ISTRUZIONI OPERATIVE>
Per favore, riscrivi per intero l'estratto sulla disparità tra ricchi e poveri, senza cambiare nulla.

Non sono un “complottista” e non penso che ci siano dietro tutto quello che sta accadendo delle macchinazioni ordite da “oscuri poteri”. Non c’è bisogno di queste ipotesi fantascientifiche per spiegare i paradossi di un pianeta che continua ad essere, anche nei momenti di emergenza come questo, diviso tra ricchi e poveri e in cui i primi prosperano mentre i secondi muoiono. Basta rendersi conto che gli egoismi nazionali e i meccanismi del profitto – quelli sì, internazionali – agiscono inesorabilmente, se lasciati a se stessi, per segnare la disparità tra chi è più forte e chi è più debole. Le motivazioni umanitarie hanno un loro ruolo, soprattutto nei discorsi ufficiali, ma incidono solo nella misura in cui non si pongono in contrasto con gli interessi particolaristici degli Stati più forti.

Questo non annulla, evidentemente, le differenze tra regimi democratici e totalitari, tra Stati che calpestano apertamente i diritti umani e Stati che cercano in qualche modo di tutelarli, anche se tra molte contraddizioni, tra politiche spudoratamente imperialiste e politiche più attente al rispetto dei popoli. Ma queste distinzioni, che sarebbe qualunquistico negare, non impediscono alla politica – almeno a quella che abbiamo sotto gli occhi – di ispirarsi in ultima istanza alla legge del più forte. La verità e la giustizia, nei casi migliori, non sono del tutto ignorate, come non lo è il bene comune, ma solo nella misura in cui non entrano in contrasto con gli interessi di parte.

Per non essere “idioti”

Di questa situazione ci si può rendere conto oppure no. Nella seconda ipotesi ci si può dedicare con totale passione a risolvere i problemi della propria vita – tutelarsi dal contagio, vaccinarsi oppure no, salvaguardare il proprio lavoro nei tempi della pandemia, ecc. – ignari della loro relatività rispetto a quelli di miliardi di persone che vedono messa in gioco la loro sopravvivenza a causa della povertà.

Voci del dataset memorizzate>
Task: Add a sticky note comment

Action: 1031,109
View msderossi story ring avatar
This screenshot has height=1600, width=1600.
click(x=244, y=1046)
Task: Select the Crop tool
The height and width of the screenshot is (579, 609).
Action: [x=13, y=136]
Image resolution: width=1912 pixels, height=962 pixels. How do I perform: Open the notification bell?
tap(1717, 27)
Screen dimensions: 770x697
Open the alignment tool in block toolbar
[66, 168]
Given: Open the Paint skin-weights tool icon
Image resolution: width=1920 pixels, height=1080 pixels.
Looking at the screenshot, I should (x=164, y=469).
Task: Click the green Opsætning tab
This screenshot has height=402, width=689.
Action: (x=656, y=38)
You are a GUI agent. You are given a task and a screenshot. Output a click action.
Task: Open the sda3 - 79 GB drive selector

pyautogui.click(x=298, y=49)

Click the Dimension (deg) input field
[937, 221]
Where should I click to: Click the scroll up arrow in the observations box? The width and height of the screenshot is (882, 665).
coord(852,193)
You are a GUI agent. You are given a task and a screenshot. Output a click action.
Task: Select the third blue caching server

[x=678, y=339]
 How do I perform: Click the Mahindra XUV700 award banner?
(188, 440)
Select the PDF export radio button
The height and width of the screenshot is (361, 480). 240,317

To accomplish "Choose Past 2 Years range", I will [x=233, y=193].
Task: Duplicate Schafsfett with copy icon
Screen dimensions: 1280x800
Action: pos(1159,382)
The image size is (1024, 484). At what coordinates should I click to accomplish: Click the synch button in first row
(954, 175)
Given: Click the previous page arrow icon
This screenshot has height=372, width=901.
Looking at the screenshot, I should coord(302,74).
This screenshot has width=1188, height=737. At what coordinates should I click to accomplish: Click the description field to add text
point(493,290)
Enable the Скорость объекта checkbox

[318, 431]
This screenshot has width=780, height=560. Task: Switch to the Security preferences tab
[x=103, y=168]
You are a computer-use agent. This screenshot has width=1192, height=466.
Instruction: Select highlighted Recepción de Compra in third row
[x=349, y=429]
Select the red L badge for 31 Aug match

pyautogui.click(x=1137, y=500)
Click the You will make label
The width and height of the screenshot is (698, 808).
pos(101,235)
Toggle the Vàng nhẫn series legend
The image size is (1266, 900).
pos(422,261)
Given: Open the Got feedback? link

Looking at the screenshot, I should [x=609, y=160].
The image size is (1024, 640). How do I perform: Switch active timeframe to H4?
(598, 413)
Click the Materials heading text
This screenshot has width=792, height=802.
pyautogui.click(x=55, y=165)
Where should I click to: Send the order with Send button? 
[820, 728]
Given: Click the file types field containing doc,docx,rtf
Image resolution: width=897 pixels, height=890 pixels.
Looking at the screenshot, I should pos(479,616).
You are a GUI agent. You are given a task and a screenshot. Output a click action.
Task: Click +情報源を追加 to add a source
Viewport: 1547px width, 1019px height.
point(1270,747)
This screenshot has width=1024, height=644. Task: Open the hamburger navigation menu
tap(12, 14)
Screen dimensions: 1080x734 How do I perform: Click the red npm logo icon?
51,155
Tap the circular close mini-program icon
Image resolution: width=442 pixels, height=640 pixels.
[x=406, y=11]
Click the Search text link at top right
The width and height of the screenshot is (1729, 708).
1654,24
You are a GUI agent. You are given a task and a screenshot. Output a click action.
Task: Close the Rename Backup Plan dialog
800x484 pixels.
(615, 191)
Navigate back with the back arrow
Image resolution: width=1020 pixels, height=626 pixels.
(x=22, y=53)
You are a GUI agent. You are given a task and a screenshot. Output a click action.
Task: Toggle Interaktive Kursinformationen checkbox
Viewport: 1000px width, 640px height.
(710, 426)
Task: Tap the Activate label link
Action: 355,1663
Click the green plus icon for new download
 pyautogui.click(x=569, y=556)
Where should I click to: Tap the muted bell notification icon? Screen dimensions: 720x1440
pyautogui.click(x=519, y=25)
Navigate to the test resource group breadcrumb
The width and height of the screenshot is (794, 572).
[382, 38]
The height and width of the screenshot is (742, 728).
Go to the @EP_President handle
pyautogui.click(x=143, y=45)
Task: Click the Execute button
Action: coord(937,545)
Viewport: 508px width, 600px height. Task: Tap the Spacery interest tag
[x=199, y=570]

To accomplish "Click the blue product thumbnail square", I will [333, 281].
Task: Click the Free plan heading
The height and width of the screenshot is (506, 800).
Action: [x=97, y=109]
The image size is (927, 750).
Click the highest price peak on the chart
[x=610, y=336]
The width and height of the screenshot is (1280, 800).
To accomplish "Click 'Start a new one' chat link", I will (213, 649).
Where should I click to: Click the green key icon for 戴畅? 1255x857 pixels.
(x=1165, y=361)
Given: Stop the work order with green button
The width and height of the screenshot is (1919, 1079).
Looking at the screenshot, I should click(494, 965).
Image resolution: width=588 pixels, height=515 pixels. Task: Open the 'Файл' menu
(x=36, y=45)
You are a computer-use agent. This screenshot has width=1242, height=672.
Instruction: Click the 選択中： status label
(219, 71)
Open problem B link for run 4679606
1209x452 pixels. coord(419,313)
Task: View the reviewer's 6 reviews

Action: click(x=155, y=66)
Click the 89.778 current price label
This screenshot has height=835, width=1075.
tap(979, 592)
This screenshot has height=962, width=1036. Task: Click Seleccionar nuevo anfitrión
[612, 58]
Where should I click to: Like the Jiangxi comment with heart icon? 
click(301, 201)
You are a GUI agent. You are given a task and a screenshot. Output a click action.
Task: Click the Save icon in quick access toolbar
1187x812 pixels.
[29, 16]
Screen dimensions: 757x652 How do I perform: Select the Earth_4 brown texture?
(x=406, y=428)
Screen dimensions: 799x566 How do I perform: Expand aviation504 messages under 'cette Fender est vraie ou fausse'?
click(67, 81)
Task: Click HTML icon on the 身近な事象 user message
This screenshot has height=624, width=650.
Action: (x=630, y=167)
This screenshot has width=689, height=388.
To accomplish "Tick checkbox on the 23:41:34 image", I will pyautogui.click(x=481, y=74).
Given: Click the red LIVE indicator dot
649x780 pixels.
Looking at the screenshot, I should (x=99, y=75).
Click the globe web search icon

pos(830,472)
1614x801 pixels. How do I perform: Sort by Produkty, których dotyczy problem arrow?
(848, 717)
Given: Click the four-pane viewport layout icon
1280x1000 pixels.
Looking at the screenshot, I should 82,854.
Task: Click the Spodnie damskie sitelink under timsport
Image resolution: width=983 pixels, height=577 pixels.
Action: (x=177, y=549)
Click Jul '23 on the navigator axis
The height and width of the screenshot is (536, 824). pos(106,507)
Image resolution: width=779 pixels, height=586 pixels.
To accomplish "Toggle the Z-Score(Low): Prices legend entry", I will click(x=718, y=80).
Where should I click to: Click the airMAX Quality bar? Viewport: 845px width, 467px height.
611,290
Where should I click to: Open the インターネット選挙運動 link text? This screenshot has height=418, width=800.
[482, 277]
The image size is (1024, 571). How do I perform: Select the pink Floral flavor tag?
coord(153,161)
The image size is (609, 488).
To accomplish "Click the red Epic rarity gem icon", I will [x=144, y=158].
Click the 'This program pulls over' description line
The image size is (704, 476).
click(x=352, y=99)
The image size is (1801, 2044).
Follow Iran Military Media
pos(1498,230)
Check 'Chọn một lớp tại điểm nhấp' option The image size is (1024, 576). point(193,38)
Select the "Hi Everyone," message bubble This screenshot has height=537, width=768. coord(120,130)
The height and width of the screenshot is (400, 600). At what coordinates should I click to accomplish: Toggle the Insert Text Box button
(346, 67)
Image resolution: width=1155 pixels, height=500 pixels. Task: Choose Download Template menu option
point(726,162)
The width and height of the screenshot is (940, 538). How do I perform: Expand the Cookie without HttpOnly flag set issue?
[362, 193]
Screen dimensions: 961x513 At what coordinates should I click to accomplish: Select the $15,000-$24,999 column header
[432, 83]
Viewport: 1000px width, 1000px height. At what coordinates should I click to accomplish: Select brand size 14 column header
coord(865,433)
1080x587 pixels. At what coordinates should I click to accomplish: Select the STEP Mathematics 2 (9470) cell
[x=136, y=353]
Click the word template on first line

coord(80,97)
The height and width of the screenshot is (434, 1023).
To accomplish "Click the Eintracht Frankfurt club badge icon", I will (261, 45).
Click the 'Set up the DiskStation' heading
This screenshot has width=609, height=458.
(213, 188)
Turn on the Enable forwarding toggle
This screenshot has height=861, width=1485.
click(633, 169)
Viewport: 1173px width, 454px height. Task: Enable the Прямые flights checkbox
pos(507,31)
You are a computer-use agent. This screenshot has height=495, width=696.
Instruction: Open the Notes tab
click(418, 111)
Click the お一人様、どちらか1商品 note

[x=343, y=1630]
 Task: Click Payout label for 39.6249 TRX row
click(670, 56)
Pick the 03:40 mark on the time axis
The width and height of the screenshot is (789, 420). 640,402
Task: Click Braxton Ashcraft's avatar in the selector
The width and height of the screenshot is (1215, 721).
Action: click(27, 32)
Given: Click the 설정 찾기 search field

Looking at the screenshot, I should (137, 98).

RISPOSTA ALL'ESERCIZIO>
Non sono un “complottista” e non penso che ci siano dietro tutto quello che sta accadendo delle macchinazioni ordite da “oscuri poteri”. Non c’è bisogno di queste ipotesi fantascientifiche per spiegare i paradossi di un pianeta che continua ad essere, anche nei momenti di emergenza come questo, diviso tra ricchi e poveri e in cui i primi prosperano mentre i secondi muoiono. Basta rendersi conto che gli egoismi nazionali e i meccanismi del profitto – quelli sì, internazionali – agiscono inesorabilmente, se lasciati a se stessi, per segnare la disparità tra chi è più forte e chi è più debole. Le motivazioni umanitarie hanno un loro ruolo, soprattutto nei discorsi ufficiali, ma incidono solo nella misura in cui non si pongono in contrasto con gli interessi particolaristici degli Stati più forti.

Questo non annulla, evidentemente, le differenze tra regimi democratici e totalitari, tra Stati che calpestano apertamente i diritti umani e Stati che cercano in qualche modo di tutelarli, anche se tra molte contraddizioni, tra politiche spudoratamente imperialiste e politiche più attente al rispetto dei popoli. Ma queste distinzioni, che sarebbe qualunquistico negare, non impediscono alla politica – almeno a quella che abbiamo sotto gli occhi – di ispirarsi in ultima istanza alla legge del più forte. La verità e la giustizia, nei casi migliori, non sono del tutto ignorate, come non lo è il bene comune, ma solo nella misura in cui non entrano in contrasto con gli interessi di parte.

Per non essere “idioti”

Di questa situazione ci si può rendere conto oppure no. Nella seconda ipotesi ci si può dedicare con totale passione a risolvere i problemi della propria vita – tutelarsi dal contagio, vaccinarsi oppure no, salvaguardare il proprio lavoro nei tempi della pandemia, ecc. – ignari della loro relatività rispetto a quelli di miliardi di persone che vedono messa in gioco la loro sopravvivenza a causa della povertà.